0

I have a question about constructing an automaton for given language: $$L = \{000, 010, 100, 110\}$$ Solution for this was given below. Can anyone explain why this automaton accepts the language? This is not from my class. I got this from the web to study. What is the trap state do?

enter image description here

eChung00
  • 2,963
  • 8
  • 29
  • 42
  • 2
    From what webpage? Perhaps we could help more then. From what I read here : http://en.wikipedia.org/wiki/Automata_theory

    you can accept words, but accepting languages is not mentioned (or at least I didn't see that).

    – Patrick Da Silva Oct 28 '13 at 00:17
  • @PatrickDaSilva: My guess is that he means the automaton accepts every word in $L$.

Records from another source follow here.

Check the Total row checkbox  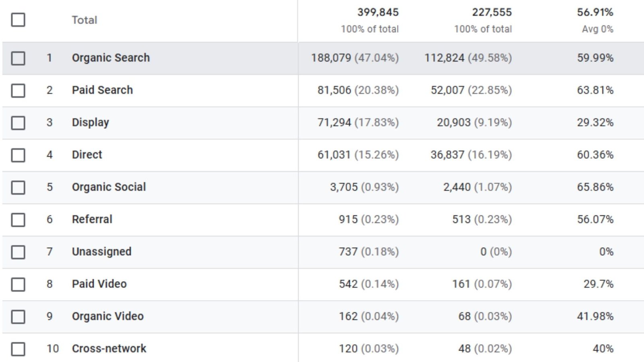(18, 20)
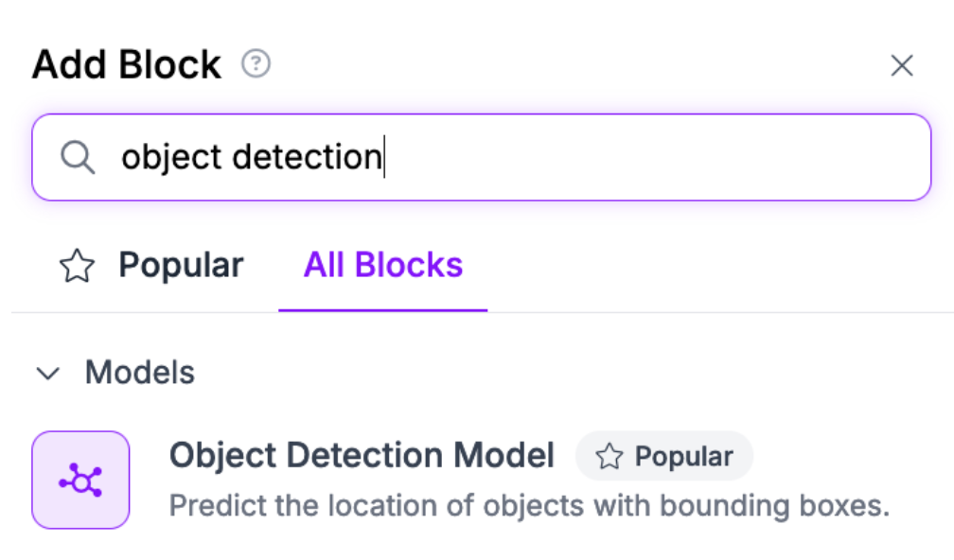Click the "Add Block" panel heading

(x=127, y=65)
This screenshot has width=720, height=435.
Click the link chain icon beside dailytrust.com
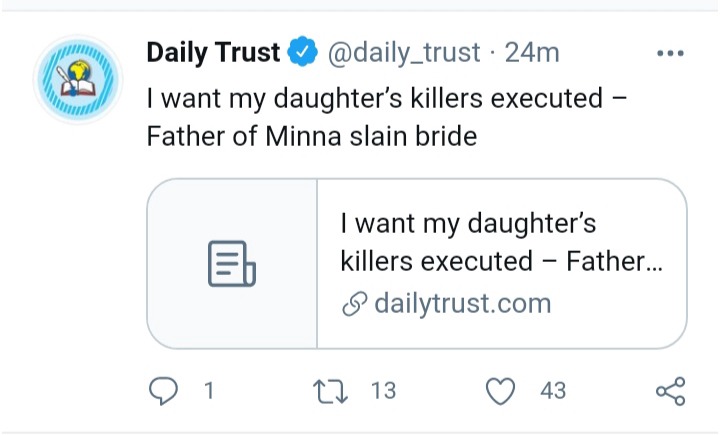[355, 304]
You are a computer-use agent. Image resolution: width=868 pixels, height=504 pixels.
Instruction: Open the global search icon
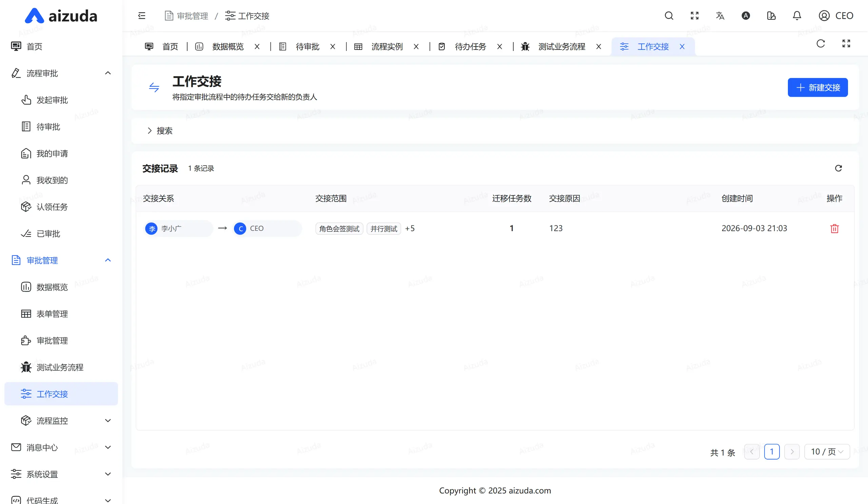[x=669, y=16]
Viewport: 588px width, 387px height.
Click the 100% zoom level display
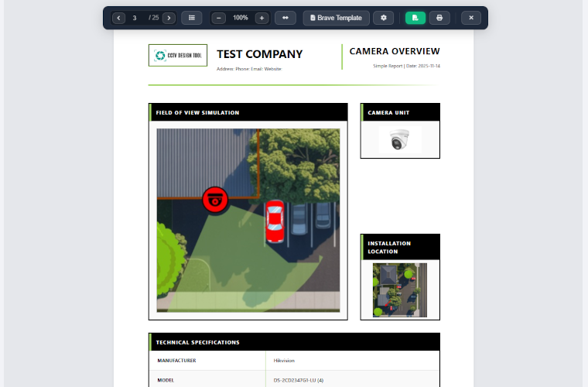click(x=241, y=18)
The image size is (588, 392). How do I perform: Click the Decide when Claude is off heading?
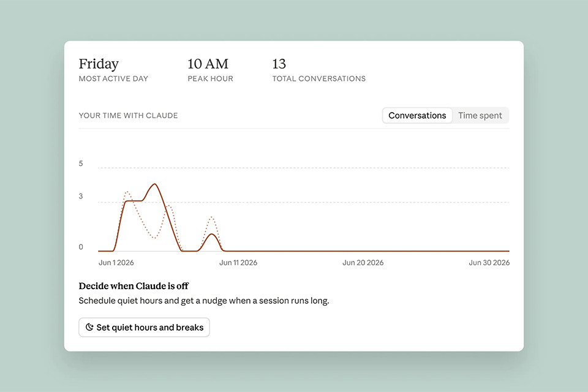pos(134,286)
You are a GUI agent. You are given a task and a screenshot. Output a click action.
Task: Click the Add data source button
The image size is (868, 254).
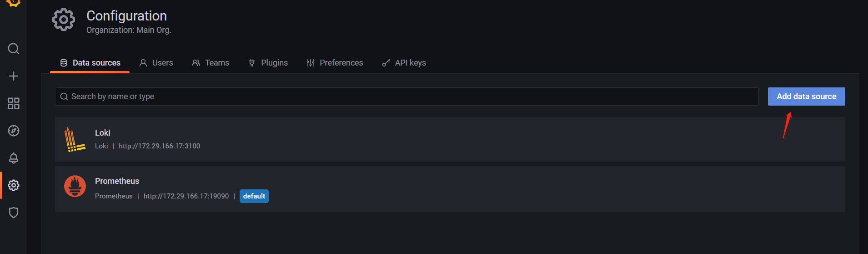point(806,97)
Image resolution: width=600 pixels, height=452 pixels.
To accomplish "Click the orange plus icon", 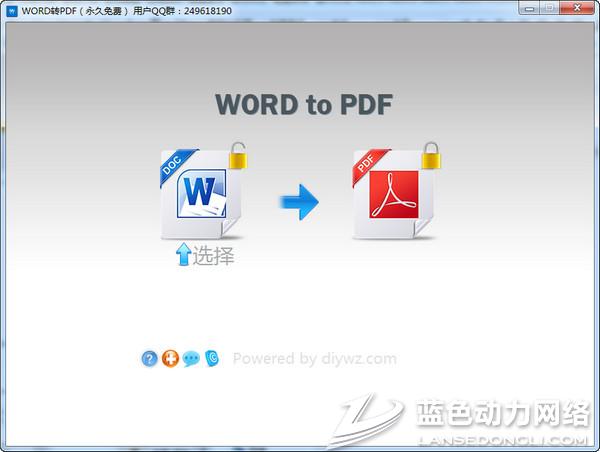I will click(x=170, y=358).
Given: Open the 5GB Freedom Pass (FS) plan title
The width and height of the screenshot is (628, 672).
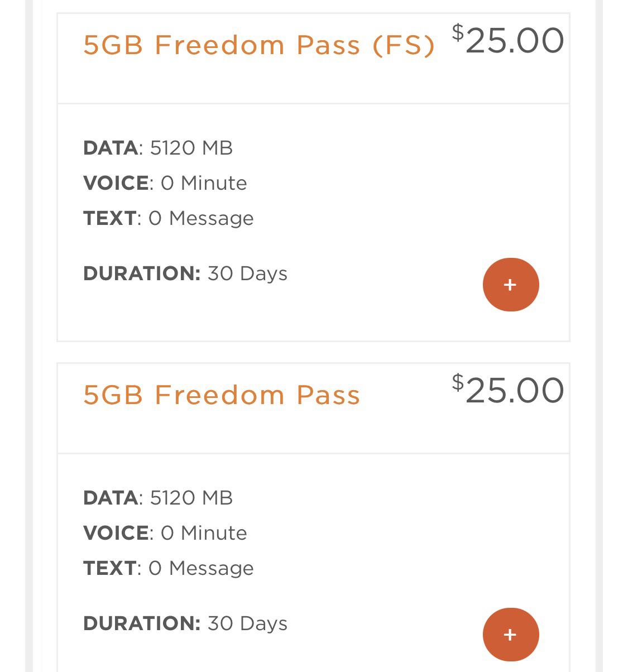Looking at the screenshot, I should [259, 45].
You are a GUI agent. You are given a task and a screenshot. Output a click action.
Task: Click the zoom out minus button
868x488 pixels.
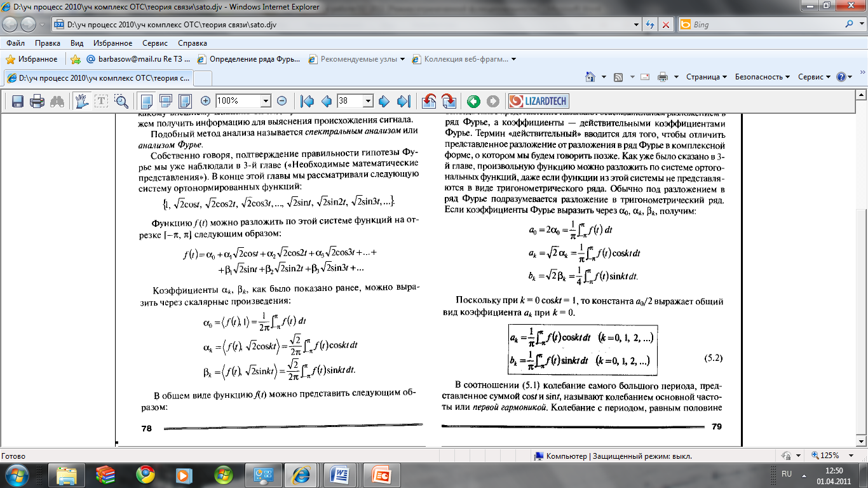(x=282, y=101)
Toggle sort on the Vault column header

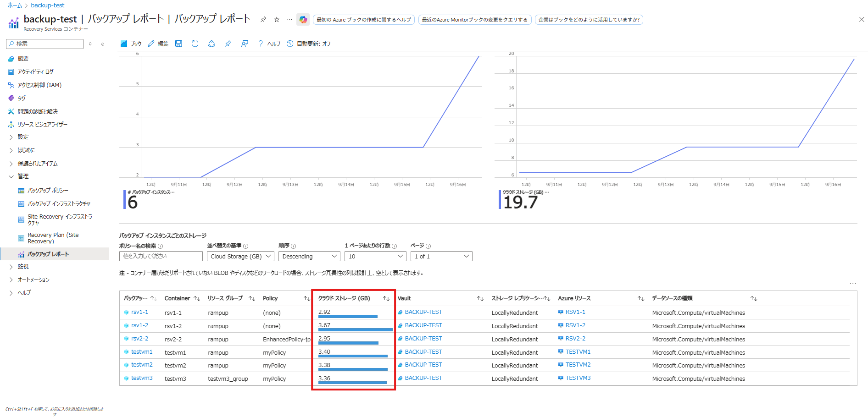click(480, 298)
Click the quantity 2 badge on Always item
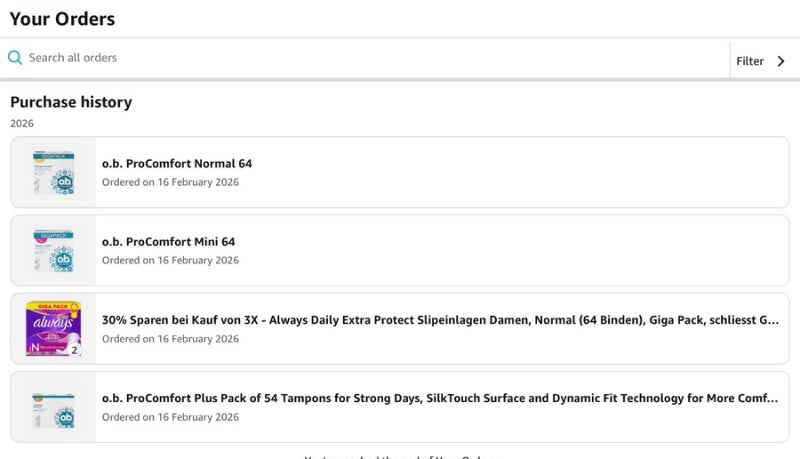800x459 pixels. 74,350
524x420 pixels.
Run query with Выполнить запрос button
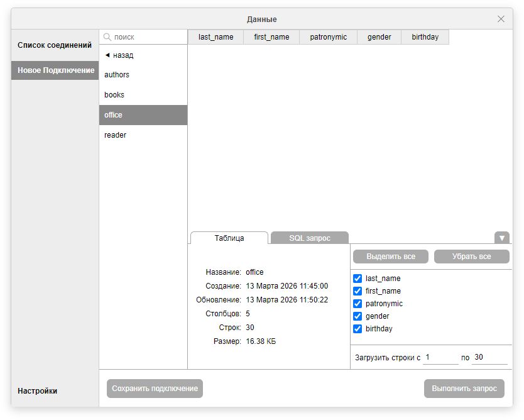coord(464,389)
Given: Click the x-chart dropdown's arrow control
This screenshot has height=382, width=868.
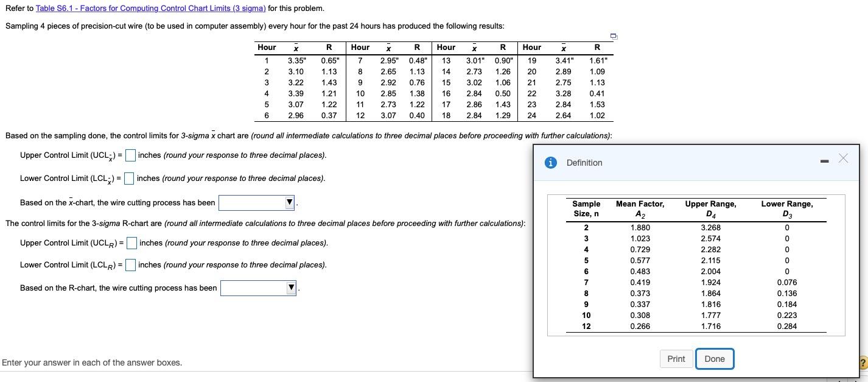Looking at the screenshot, I should (x=290, y=202).
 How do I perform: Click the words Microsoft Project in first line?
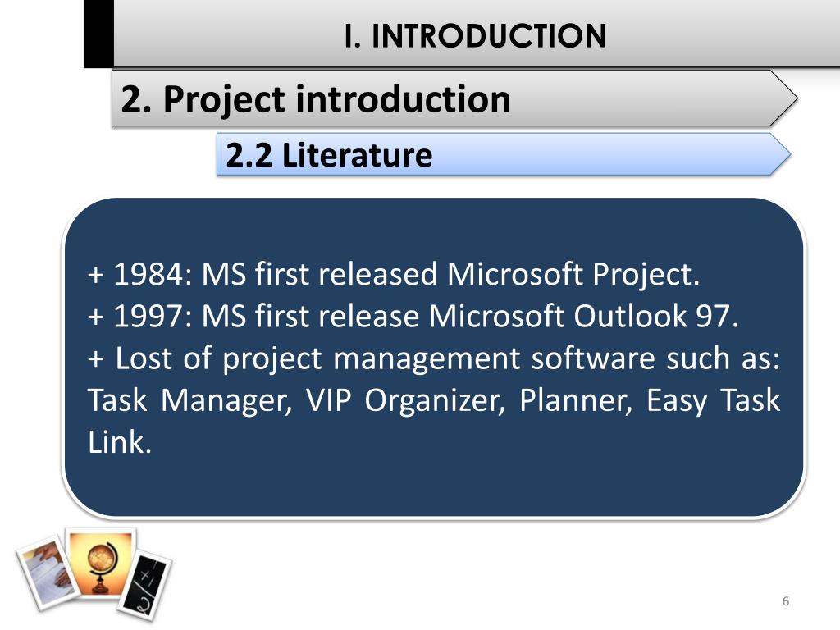[573, 274]
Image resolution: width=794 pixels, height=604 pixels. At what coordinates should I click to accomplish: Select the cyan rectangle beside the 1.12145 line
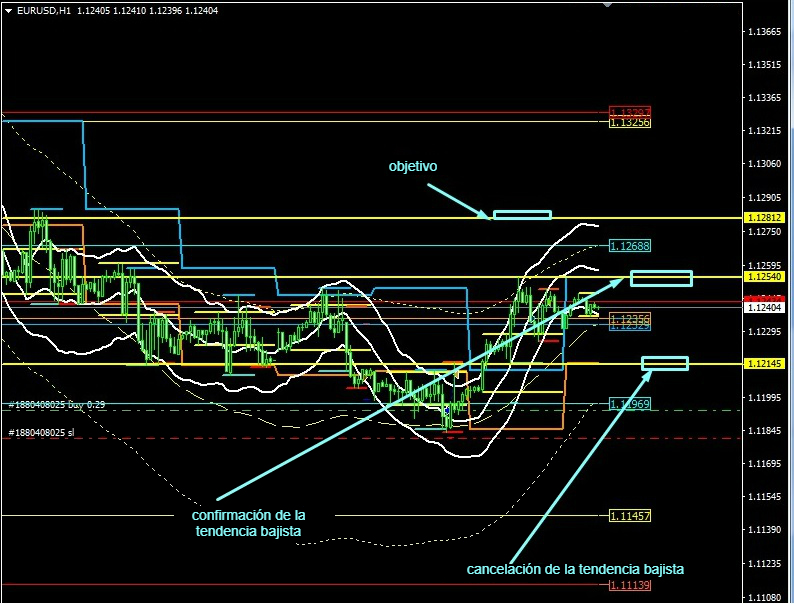(x=665, y=363)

    eChungoo: How is the transition map $\delta$ defined for this automaton? Assuming $\delta(q_2,0) = \text{Fin}$ (and my above guess re. your meaning of "accepts the language"), then a run on any of the strings in $L$ ends at $\text{Fin}$, which I'm guessing is an accept state (is it?).

    – Dan Oct 28 '13 at 00:29
  • I believe a trap state is one whose only exit leads to itself. – dfeuer Oct 28 '13 at 00:32
  • I believe a machine "accepts a language" by definition iff it accepts precisely the words therein. – dfeuer Oct 28 '13 at 00:34
  • PatrickDaSilva : Thanks for your comment.. In the question, the transition function was not given.. Only the language and asks to find an automaton that accepts it. – eChung00 Oct 28 '13 at 00:49
  • @eChung00 : I feel like we're lacking information here. – Patrick Da Silva Oct 28 '13 at 01:19
  • yes it was...the picture is edited..sorry – eChung00 Oct 28 '13 at 03:28

2 Answers2

1

Note that $L$ is the set of all $3$-bit strings that end in $0$, irrespective of the first two bits. Suppose that we feed a $3$-bit string into this automaton. The initial state is $q_0$, so we start there, and the first input always causes a transition to state $q_1$. The second input always causes a transition to state $q_2$, so after reading two bits, the automaton will always be in state $q_2$, and an input of $0$ at this point sends it to the final (or acceptor) state $\text{Fin}$. Thus, every $3$-bit word ending in $0$ is accepted by the automaton, and these are precisely the words in $L$.

Before we can say that $L$ is the language accepted by the automaton, however, we must show that the automaton does not accept any word that is not in $L$. If the input is shorter than $3$ bits, the automaton ends up in state $q_0,q_1$, or $q_2$, and the word is not accepted. If the word has a third bit of $0$ but is more than $3$ bits long, the first three bits take the automaton to state $\text{Fin}$, the fourth bit then takes it to state $q_4$, and any further bits leave it in state $4$. Similarly, if the string is at least $3$ bits long, but the third bit is a $1$, that third bit takes the automaton to state $q_4$, and any further bits leave it there. Since $q_4$ is not a final (or acceptor) state, the automaton does not accept any of these words. Therefore it accepts precisely the words in $L$.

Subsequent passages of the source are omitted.